GIVEN PASSAGE ->
....................

Hispanic Voters Hard to Profile, Poll Finds

by LIZETTE ALVAREZ
The New York Times, October 4, 2002, page 20

 

Though Hispanic voters identify more with Democrats than they do with Republicans, they have little party loyalty and defy easy categorization on issues like taxes and abortion, according to a new poll by the Pew Hispanic Center.

This ideological ambivalence, coupled with a surging population of younger voters, makes Hispanics an attractive voting bloc that could swing from one party to another, the survey showed.

So far, the opportunity to capitalize on their growing numbers has largely been squandered. While more and more Hispanics have registered to vote, fewer have actually cast ballots.

Hispanics have always been a hard group to characterize politically because their opinions typically vary by nationality, the region where they live and whether they were born in or outside the United States.

"There is a mixture of beliefs and attitudes that are very hard to pigeonhole," said Roberto Suro, director of the Pew Hispanic Center, which conducted the survey along with the Henry J. Kaiser Family Foundation. "Latinos are not necessarily a Democratic lock."

More than half the Latino Republicans questioned said they would rather pay higher taxes for more government services than pay lower taxes for fewer services, while 17 percent of non-Hispanic white Republicans stated that preference.

On social issues, Latino Democrats expressed more conservative values than their non-Latino white counterparts. Thirty-four percent of Hispanic Democrats said they believed that divorce was unacceptable, compared with 13 percent for non-Hispanic white Democrats. Twelve percent of Latino Democrats said they thought abortion should be legal in all cases, compared with 26 percent of non-Latino white Democrats who expressed the same belief.

"Latinos born outside the United States, as a group, have particularly more intense and socially conservative views than those born within the country," said Mollyann Brodie, vice president and director of public opinion and media research for the Kaiser Family Foundation

The poll of 1,329 registered Hispanic voters, 838 non-Hispanic whites and 136 non-Hispanic African-Americans was conducted by telephone from April to June and has a margin of error of 3.6 percentage points. It is part of a broader survey of Latinos in the United States that will be released in December.

Among those interviewed, 45 percent said they were United States citizens who were registered to vote. Of those, nearly half called themselves Democrats, one-fifth said they were Republicans and another fifth labeled themselves independent.

Democrats, for the most part, have been more aggressive in reaching out to Hispanic voters.

"Republicans don't have an institutional network to get Hispanics out to vote," said Rodolfo de la Garza, a political science professor at Columbia University who conducted a separate study of Latino voting patterns for the Tomás Rivera Policy Institute, a research organization on Hispanic issues.

His analysis, of Harris County, Tex., and Los Angeles from 1992 to 1998, found that despite a spike in the number of Hispanics registered to vote, their turnout was usually poor.

....................

GIVEN ENTRIES ->
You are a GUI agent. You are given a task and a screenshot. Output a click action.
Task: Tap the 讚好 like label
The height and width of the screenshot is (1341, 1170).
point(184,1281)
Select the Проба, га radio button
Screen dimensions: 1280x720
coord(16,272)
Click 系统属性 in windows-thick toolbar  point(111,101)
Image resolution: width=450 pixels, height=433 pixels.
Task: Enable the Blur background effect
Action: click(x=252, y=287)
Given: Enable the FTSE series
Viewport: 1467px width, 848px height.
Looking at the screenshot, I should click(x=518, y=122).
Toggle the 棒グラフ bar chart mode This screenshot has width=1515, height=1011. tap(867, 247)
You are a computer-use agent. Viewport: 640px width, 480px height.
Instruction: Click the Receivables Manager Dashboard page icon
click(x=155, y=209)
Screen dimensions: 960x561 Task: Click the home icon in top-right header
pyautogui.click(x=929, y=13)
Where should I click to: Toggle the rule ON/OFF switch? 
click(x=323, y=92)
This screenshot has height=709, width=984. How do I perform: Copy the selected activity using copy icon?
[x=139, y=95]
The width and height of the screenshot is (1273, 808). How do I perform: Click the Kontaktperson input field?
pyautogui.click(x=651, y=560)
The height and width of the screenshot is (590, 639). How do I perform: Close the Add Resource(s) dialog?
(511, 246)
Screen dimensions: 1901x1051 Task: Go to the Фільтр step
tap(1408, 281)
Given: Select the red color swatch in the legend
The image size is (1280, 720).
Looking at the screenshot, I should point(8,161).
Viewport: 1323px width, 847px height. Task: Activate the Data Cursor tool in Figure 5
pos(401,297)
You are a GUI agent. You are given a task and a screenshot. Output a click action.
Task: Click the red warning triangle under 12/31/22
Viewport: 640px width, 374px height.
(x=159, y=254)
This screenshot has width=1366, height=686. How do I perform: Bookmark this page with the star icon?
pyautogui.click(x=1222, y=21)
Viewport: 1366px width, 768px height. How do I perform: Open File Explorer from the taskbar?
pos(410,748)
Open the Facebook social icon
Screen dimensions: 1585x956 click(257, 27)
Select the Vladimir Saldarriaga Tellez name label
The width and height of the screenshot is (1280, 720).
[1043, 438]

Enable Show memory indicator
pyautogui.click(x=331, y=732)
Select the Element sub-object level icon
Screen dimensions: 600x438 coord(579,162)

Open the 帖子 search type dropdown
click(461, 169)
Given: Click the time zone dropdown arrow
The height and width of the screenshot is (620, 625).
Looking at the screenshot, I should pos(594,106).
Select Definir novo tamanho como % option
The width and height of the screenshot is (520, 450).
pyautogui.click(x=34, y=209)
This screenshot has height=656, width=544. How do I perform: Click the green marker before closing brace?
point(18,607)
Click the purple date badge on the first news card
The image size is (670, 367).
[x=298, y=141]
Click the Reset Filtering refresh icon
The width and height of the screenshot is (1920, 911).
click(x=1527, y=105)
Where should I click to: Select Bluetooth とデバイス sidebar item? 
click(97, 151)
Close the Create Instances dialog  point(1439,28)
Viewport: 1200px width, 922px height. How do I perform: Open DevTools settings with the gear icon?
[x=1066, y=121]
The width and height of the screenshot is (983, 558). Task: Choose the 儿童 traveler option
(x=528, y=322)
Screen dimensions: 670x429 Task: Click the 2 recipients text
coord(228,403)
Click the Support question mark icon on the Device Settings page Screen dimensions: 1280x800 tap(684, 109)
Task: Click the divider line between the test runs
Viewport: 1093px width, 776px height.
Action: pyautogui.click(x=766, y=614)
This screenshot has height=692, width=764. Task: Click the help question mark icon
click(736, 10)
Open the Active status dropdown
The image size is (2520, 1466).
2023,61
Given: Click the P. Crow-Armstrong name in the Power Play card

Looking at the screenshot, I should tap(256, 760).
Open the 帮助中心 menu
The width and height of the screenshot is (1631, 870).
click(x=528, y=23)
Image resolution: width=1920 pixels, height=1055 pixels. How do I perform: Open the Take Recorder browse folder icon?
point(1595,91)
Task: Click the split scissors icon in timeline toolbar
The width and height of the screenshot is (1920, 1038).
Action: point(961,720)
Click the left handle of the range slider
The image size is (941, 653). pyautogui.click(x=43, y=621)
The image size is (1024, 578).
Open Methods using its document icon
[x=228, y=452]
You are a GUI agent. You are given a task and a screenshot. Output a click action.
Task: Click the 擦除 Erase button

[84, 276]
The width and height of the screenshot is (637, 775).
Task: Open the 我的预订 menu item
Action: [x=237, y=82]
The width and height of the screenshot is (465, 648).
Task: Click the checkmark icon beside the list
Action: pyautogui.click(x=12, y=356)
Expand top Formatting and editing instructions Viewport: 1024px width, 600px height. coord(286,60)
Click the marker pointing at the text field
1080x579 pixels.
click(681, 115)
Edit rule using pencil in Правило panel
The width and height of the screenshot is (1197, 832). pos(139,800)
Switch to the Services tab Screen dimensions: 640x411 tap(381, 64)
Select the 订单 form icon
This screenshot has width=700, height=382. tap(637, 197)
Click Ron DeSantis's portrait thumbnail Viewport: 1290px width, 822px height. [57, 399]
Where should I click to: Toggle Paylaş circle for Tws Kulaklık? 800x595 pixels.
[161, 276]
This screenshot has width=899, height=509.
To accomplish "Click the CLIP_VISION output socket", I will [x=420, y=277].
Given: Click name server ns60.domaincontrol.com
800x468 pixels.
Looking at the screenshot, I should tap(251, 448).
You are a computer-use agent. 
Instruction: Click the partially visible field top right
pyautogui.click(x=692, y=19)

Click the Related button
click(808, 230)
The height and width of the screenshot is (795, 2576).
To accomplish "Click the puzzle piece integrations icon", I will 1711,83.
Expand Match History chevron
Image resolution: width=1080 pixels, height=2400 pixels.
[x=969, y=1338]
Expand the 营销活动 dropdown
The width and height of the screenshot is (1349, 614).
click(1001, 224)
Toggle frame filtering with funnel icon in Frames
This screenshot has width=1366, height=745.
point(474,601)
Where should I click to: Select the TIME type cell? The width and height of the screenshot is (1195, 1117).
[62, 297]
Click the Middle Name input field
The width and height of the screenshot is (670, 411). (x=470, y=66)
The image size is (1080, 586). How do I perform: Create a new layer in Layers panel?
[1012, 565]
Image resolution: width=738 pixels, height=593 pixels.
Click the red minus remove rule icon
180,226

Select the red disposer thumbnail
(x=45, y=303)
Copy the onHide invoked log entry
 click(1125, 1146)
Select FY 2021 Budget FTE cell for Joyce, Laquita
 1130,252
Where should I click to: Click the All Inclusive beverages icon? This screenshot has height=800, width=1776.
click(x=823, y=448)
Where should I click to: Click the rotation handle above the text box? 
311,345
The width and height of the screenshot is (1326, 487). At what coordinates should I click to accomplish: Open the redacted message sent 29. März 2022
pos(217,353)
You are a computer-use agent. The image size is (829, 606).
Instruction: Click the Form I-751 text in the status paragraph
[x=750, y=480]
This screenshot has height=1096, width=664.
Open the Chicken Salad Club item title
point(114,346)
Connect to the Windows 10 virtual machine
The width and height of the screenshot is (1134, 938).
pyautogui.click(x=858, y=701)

....................

WORK TASK A -> Update the Hispanic voter article, starting at "Hispanics have always" and ending at "stated that preference.", and change "pigeonhole" to "categorize".
WORK TASK B -> List each person whom the Hispanic voter article quotes directly.
The data has no connection to the article on Hispanic voters.

EXPECTED ANSWER A ->
Hispanics have always been a hard group to characterize politically because their opinions typically vary by nationality, the region where they live and whether they were born in or outside the United States.

"There is a mixture of beliefs and attitudes that are very hard to categorize," said Roberto Suro, director of the Pew Hispanic Center, which conducted the survey along with the Henry J. Kaiser Family Foundation. "Latinos are not necessarily a Democratic lock."

More than half the Latino Republicans questioned said they would rather pay higher taxes for more government services than pay lower taxes for fewer services, while 17 percent of non-Hispanic white Republicans stated that preference.

EXPECTED ANSWER B ->
Roberto Suro
Mollyann Brodie
Rodolfo de la Garza